Speeches & Floor Statements
Posted on September 24, 2019
The Senate Committee on Health, Education, Labor and Pensions will please come to order.
Today we are voting on the nomination of Eugene Scalia to serve as Secretary of Labor.
Senator Murray and I will each have an opening statement.
For the convenience of senators, we have told you we will vote at 10:30.
If there are senators who wish to speak after the vote, I will stay until all Senators have had the opportunity to speak.
I would like to say a word about Mr. Scalia’s nomination process.
My Democratic colleagues have asked me to delay today’s markup.
Here is why I believe it is fair to vote on Mr. Scalia today.
On July 18, President Trump announced he planned to nominate Mr. Scalia.
That means senators have had more than two months to consider his nomination and a month to consider all of his paperwork.
On August 27, the Committee received Mr. Scalia’s Office of Government Ethics (OGE) paperwork, including his public financial disclosure and ethics agreement. Based on these documents, the OGE determined that Mr. Scalia “is in compliance with applicable laws and regulations governing conflicts of interest.”
On the same day, August 27, the Committee also received his HELP paperwork, which is extensive, additional background information.

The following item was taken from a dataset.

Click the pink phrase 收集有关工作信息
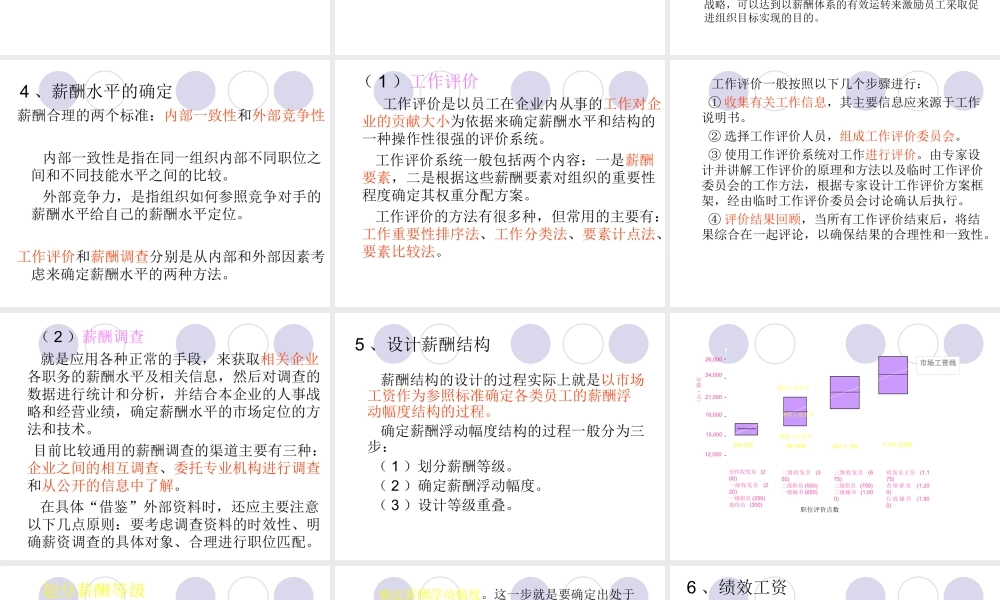Image resolution: width=1000 pixels, height=600 pixels. pyautogui.click(x=776, y=100)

So all of Mr. Scalia’s required paperwork has been available for Committee members to review for the last 28 days.
Since August 27, Mr. Scalia has offered to meet with every member of the HELP Committee and has met with all but two members.
Prior to the hearing Mr. Scalia responded to three letters and extensive written follow-up questions from the Ranking Member, which is additional information we typically receive after the hearing.
Mr. Scalia also provided us with copies of all of his writings, which he was not required to do.
Last week, the Committee held a three hour confirmation hearing with Mr. Scalia, and senators submitted 418 questions for the record, all of which Mr. Scalia has answered.
When President Obama’s Education Secretary stepped down in his last year in office, I encouraged him to nominate John King, with whom I disagreed on many education matters.
I did this because I believe it is important to have a Secretary of Education confirmed and accountable to the Senate, and because I thought it was important for the elected President of the United States to have his choice of a cabinet member promptly considered and confirmed.
I held Mr. King’s confirmation hearing six days after we received the last of his paperwork, the Committee voted him out 19 days after receiving his paperwork and within 32 days the full Senate had confirmed Mr. King.
In comparison, the Committee has had Mr. Scalia’s paperwork for 28 days.
It would certainly be difficult for me, as Chairman, to justify treating President Trump’s nominees worse than I treated President Obama’s nominees.
Mr. Scalia is well qualified to lead the Labor Department.
He is currently a partner in the Washington, D.C., office of Gibson, Dunn & Crutcher, where he has spent the majority of his career working on labor, employment and regulatory matters.
From 2002-2003, he served as Solicitor of the U.S. Department of Labor, where he led initiatives to protect workers, reduce unnecessary burdens, and improve enforcement of workplace safety laws.
Businesses and workers need a Secretary of Labor who will steer the department with a steady hand.
I believe Mr. Scalia has the skills to help continue to grow our economy and help workers gain the skills they need to succeed in today’s workplace.
I have received 29 letters in support of Mr. Scalia’s nomination from small business owners, employers, industry groups, and Mr. Scalia’s colleagues and mentees, including a number of women and former career attorneys at the Department of Labor.
Former Obama Administration official Cass Sunstein wrote, “His decency is part of what makes him someone who tends to go case-by-case, and to end up where the facts and the law take him…He does not have an ideological straightjacket. He takes issues on their merits.”
Cecilia Madan, a deaf immigrant who Mr. Scalia helped with an employment issue, wrote, “I hope you soon will allow this advocate for justice and fairness in the workforce to have an opportunity to serve the people of the United States-my adopted country-as Secretary of Labor.”
And Thomas Susman, who was Senator Kennedy’s Counsel, wrote, “Gene is precisely the kind of person that our country needs in the Cabinet: experienced, ethical, professional, open-minded, fair, and brilliant.”
As I mentioned earlier, the Senate confirmed Mr. King about a month after President Obama said he wanted Mr. King to serve as Education Secretary.
In this case, it has been more than two months since President Trump announced Mr. Scalia would be the next Labor Secretary.
So I believe it is fair to vote on Mr. Scalia today, and I would encourage my colleagues to support his nomination.